Monday, January 16, 2012

Mama's Secret Vice

My mother's secret vice was chewing tobacco.  It was a secret she kept from everyone except the family.  She started chewing tobacco at age 10 when her mother gave her small pieces of tobacco to hold in her mouth.  This was a common practice at the time for mountain women such as herself. This tobacco was grown on our farm, air cured, and part of our annual income. During my growing up Mama used King Bee Twist or Day's Work brands along with her Garrett's Snuff.  Her 'tobaccer' was the first thing she put in her mouth in the morning and the last thing she took out before she went to bed at night.  This vice was shared with Aunt Ruby.  They often discussed some aspect of chewing in daily conversation; they had spitting contests; and conversed about good spittoons - those that were fancy and made with ceramic or the type they used which were empty sixteen ounce pork and bean cans.  She preferred the latter. 


She told me I should NEVER develop a chewing habit and said that it was bad for me. Her habit along with no dental care had rotted all her teeth out by age 35. But the thing that stopped me from chewing tobacco was running through the house and tripping over her pork and bean can. The rule was whoever knocks over the spittoon has to clean it up. It seemed like it was always me. The rags I used for cleaning up my mess were found in a kitchen drawer and it always took too long to get the clean up rag before the ambeer had done its damage to Mama's floor or carpet.


With my bare hands I dragged that rag through the slimy, molasses colored spittle, gagging the whole time. Mixed in with the slimy spittle were flakes of brown chewing tobacco.  It ran out of the pork and bean can like mud and the smell was distinctly that of our barn as those firm green tobacco leaves dried and turned dark and limp. Mama's carpet appeared to soak it up in seconds and once there it left a brown stain no matter how hard I tried to get it out. I hurried to stop the flow while Mama stood over me, looking down, judging my every move and secretly enjoying my suffering because I had been "clumsy enough to knock it over in the first place!"
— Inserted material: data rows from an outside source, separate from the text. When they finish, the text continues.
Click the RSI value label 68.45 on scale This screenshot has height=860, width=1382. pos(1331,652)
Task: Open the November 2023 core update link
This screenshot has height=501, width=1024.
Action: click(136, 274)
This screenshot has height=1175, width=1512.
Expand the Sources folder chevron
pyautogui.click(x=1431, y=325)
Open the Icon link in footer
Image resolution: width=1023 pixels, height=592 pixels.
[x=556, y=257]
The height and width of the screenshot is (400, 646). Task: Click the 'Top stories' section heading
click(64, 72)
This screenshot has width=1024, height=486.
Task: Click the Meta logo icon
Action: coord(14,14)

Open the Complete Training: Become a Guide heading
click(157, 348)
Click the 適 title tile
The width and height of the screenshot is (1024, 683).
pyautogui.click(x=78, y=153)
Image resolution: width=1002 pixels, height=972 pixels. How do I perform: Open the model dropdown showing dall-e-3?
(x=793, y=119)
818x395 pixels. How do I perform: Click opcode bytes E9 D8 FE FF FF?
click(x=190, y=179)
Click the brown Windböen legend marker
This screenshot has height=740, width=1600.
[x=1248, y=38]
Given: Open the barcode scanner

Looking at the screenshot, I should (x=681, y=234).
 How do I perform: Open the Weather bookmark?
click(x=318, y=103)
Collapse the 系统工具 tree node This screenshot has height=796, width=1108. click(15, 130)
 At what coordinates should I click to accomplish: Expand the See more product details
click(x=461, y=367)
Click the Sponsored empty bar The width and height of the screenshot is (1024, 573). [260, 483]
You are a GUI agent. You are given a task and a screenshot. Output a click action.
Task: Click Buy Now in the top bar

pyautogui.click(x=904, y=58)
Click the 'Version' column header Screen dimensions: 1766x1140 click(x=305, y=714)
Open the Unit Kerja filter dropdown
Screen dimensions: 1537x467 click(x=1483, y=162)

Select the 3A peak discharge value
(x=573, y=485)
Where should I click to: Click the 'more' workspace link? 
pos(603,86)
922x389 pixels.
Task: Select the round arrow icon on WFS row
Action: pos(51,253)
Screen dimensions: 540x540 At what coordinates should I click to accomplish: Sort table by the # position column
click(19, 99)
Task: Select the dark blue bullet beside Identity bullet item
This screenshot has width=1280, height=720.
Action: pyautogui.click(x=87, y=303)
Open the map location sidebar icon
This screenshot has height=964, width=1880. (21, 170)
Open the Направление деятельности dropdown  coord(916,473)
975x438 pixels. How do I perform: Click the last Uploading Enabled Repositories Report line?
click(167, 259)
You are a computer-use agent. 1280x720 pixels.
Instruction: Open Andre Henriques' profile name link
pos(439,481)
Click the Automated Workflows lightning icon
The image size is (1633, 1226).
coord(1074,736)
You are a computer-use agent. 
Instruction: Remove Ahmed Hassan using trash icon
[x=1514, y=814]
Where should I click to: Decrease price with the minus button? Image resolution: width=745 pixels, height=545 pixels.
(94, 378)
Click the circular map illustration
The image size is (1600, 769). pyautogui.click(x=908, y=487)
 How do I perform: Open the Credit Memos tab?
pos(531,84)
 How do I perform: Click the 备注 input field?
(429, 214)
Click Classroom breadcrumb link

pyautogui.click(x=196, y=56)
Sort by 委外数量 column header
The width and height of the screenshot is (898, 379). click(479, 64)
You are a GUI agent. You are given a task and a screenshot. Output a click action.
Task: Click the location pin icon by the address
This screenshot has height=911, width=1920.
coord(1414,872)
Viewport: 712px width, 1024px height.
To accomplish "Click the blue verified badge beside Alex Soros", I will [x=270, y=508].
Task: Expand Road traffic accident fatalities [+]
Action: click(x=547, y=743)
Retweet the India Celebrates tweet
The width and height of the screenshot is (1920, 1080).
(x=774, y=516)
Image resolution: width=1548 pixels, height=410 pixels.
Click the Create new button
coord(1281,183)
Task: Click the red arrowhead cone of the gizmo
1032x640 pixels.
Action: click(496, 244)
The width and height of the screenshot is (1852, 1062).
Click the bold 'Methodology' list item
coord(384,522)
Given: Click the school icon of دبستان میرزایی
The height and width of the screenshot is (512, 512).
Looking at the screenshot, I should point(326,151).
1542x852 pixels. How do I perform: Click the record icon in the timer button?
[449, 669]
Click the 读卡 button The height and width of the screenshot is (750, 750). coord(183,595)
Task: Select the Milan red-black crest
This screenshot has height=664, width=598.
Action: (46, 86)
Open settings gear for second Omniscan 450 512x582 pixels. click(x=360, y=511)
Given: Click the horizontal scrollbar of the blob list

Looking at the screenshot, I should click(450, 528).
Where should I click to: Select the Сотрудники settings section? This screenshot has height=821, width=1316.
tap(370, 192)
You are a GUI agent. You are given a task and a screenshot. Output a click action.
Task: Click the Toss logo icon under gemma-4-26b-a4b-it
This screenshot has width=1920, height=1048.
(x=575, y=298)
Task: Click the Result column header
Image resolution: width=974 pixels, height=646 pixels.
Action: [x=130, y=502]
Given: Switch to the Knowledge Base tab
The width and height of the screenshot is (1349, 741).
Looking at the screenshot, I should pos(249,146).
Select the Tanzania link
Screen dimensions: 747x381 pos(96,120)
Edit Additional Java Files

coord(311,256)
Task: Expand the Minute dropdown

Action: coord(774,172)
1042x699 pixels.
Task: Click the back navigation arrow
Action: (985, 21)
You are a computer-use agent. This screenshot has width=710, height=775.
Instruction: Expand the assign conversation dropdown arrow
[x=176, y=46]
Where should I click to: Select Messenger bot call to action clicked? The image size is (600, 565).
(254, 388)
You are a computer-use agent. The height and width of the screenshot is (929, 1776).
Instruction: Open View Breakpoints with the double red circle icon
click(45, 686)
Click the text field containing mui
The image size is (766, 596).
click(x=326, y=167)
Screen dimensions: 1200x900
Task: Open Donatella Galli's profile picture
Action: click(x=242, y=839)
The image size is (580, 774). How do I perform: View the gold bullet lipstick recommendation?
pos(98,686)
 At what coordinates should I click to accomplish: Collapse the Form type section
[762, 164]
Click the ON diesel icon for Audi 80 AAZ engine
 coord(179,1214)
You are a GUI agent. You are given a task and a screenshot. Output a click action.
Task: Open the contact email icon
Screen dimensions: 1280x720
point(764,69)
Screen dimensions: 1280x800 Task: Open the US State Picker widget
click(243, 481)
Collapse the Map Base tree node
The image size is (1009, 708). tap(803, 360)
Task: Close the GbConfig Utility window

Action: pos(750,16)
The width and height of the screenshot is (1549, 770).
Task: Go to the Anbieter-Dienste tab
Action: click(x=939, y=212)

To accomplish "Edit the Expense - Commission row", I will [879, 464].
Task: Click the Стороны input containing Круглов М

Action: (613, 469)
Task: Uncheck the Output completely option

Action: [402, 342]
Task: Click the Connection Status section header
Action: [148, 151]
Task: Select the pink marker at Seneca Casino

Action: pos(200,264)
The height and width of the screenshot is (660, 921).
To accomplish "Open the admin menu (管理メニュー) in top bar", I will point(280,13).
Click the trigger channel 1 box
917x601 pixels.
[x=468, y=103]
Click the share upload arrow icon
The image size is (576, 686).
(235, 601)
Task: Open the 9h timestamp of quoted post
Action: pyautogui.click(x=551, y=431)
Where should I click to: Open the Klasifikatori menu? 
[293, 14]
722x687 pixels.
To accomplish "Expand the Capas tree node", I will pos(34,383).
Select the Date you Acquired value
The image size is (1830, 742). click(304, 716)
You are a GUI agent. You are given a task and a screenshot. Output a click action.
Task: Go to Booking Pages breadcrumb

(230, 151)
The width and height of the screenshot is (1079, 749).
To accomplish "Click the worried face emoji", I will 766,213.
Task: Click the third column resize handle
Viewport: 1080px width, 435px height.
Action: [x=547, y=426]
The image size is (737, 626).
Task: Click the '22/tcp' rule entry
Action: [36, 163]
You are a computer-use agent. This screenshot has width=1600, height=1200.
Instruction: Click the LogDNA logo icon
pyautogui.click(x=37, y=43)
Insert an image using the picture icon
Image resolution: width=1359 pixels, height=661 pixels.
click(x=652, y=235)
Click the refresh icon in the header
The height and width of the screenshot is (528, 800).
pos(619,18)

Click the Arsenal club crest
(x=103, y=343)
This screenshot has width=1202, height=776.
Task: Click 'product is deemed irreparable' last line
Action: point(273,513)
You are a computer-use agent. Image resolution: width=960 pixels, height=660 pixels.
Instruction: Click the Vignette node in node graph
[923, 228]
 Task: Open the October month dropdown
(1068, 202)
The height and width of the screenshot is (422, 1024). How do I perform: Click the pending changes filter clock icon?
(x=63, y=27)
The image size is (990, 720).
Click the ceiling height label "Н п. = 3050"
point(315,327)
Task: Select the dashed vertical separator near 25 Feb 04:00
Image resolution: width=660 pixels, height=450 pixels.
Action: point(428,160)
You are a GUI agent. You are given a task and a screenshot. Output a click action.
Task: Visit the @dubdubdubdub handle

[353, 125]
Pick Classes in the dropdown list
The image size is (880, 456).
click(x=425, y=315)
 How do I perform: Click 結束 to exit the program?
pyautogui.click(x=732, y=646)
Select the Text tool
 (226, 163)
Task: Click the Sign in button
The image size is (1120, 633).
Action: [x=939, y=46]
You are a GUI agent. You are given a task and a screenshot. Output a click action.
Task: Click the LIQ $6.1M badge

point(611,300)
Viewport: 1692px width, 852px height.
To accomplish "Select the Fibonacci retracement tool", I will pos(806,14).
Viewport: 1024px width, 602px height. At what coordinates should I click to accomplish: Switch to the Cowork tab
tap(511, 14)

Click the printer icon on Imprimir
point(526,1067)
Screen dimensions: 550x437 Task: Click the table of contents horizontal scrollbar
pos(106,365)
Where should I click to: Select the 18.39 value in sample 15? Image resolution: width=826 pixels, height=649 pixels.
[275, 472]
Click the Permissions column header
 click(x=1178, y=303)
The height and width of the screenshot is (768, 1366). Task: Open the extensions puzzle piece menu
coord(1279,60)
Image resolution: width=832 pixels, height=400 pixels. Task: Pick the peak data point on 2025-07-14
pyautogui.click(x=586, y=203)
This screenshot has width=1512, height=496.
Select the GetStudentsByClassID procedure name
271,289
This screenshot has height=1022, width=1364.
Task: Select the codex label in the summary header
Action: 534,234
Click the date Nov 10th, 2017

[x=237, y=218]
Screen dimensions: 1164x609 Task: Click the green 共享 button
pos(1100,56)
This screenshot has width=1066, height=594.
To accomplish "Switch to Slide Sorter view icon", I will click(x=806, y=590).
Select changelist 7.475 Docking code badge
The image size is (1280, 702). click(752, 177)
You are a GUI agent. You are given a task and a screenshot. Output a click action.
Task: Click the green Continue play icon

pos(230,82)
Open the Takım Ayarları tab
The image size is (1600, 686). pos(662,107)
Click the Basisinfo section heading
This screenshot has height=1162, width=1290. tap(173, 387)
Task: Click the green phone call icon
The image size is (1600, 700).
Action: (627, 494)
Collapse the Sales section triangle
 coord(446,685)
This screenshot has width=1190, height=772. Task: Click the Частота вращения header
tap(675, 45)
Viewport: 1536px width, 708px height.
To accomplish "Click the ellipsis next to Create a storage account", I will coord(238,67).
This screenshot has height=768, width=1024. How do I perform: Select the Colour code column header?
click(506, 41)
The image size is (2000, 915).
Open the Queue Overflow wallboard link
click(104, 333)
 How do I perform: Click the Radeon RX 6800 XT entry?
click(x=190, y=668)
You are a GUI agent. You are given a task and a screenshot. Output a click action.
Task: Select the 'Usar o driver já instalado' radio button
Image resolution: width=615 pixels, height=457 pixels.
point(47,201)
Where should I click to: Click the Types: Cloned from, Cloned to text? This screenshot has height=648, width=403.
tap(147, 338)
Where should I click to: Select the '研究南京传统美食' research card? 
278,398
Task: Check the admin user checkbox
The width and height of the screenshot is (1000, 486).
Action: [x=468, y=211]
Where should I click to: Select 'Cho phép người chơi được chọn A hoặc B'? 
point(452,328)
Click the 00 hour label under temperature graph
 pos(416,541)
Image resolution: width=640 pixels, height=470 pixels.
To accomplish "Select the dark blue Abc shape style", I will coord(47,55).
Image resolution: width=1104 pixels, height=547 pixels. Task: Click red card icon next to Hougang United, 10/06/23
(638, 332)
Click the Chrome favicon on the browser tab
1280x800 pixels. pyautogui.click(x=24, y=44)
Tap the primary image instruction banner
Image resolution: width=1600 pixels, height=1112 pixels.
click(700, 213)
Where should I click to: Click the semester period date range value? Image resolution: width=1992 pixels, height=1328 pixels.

While Mama's filthy, nasty habit stained my hands it also told me something about my mountain roots and what it meant to be a real mountain woman. Today I vomit easily at the sound of someone else vomiting, or at the sight of vomit. It reminds me of the ambeer I cleaned up many times in my youth.   Even now I can gag at the thought of cleaning up this mess because of the memories of the molasses colored spittle oozing across the living room floor. I never tried to chew tobacco.  I suppose Mama's solution achieved it's purpose after all.